At trial, Hooper pursued a theory that the invoices submitted under the RSA IIA contract were fraudulent because Lockheed fraudulently underbid for the contract. “[FJalse estimates, defined to include fraudulent underbidding in which the bid is not what the defendant actually intends to charge, can be a source of liability under the FCA, assuming that the other elements of an FCA claim are met.” Hooper I, 688 F.3d at 1049 (internal reference omitted). Thus, it was not necessary for Hooper to separately prove the falsity of each invoice, because “liability will attach to each claim submitted to the government under a contract, when the contract or extension of government benefit was originally obtained through false statements or fraudulent conduct.” U.S. ex rel. Hendow v. Univ. of Phoenix, 461 F.3d 1166, 1173 (9th Cir.2006).
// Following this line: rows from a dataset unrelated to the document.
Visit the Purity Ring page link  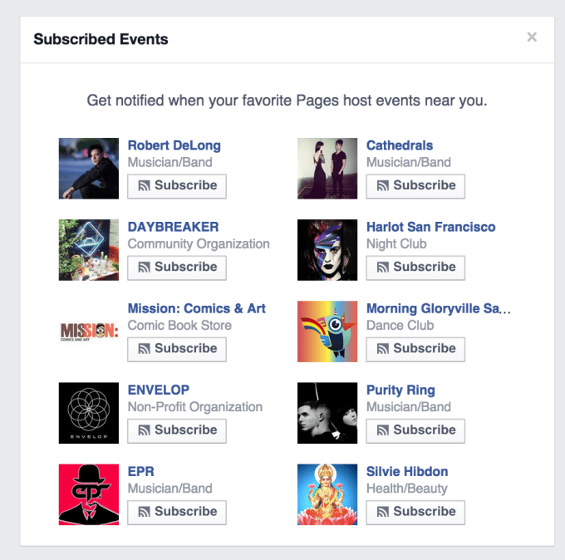coord(400,390)
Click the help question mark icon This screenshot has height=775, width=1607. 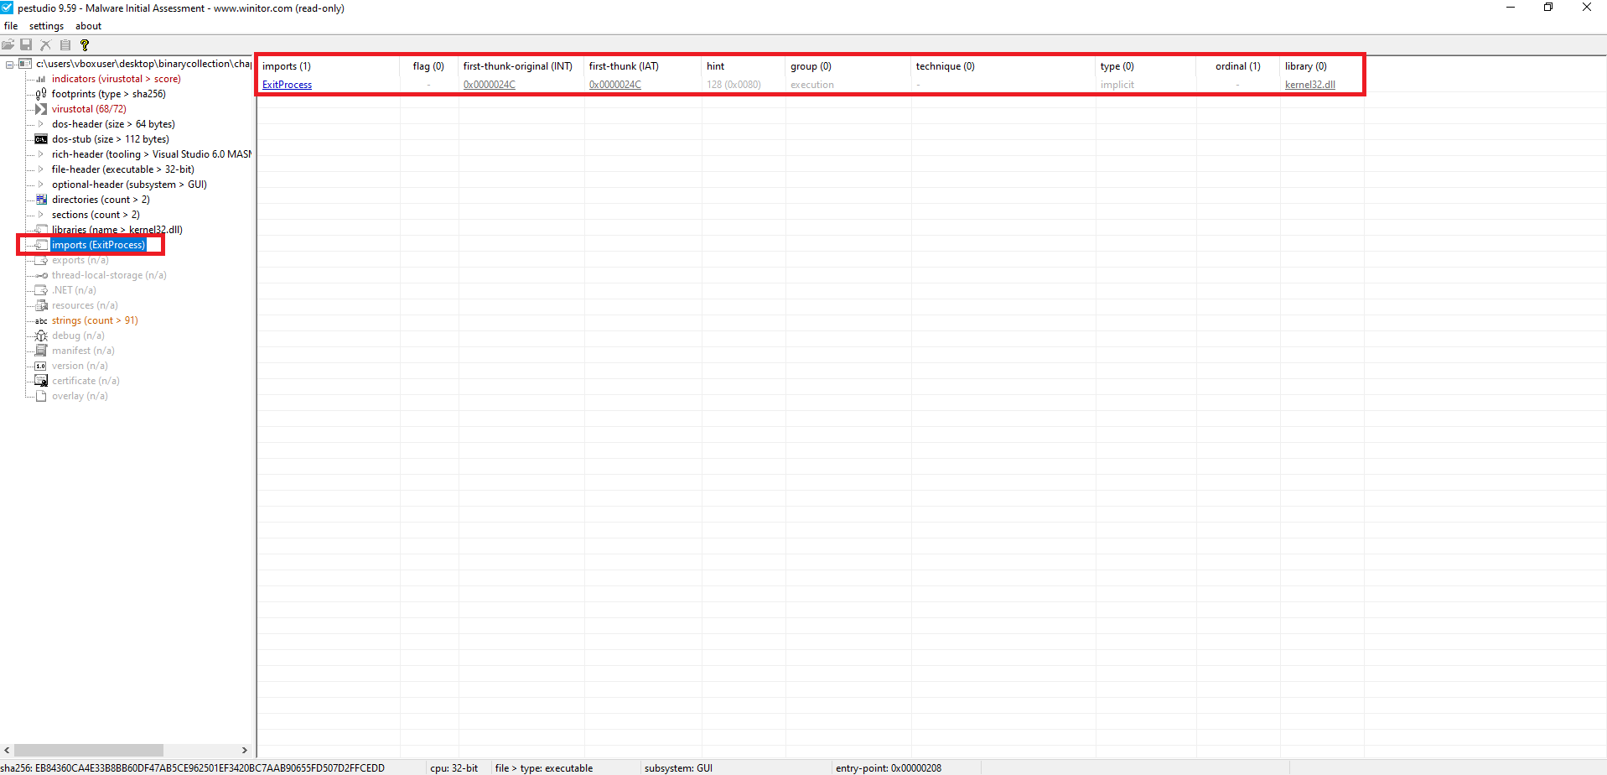(84, 45)
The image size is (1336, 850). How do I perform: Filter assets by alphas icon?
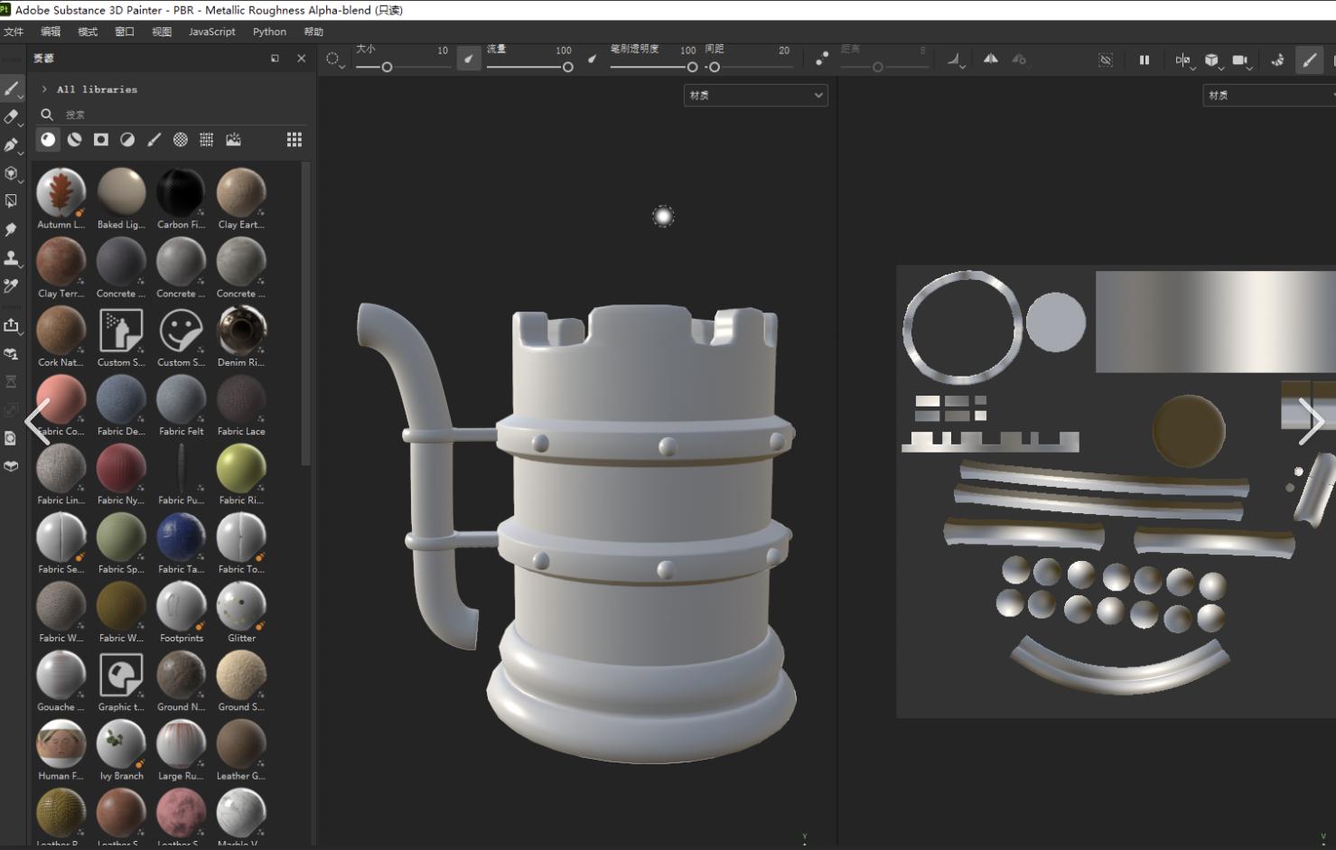[181, 140]
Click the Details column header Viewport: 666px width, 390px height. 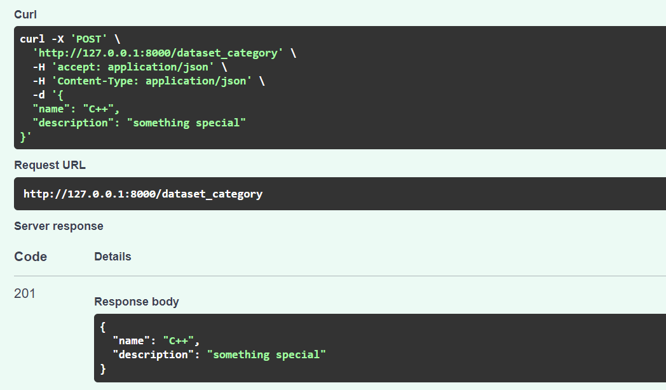tap(112, 257)
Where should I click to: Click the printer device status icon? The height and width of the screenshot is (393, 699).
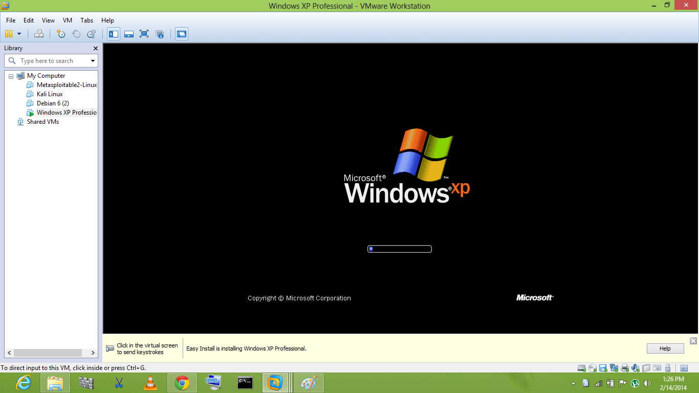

In the Joint Pretrial Conference Order, Hooper stated that he intended to “introduce evidence that Defendant submitted approximately 1200 invoices for payment *636 in the amount of $882,717,988.” The jury instructions addressed these invoices. Instruction 21 stated: “If you find that Lockheed violated the False Claims Act, you must identify each specific, individual claim for payment — an invoice or other payment demand — that Mr. Hooper proved to constitute a false claim.”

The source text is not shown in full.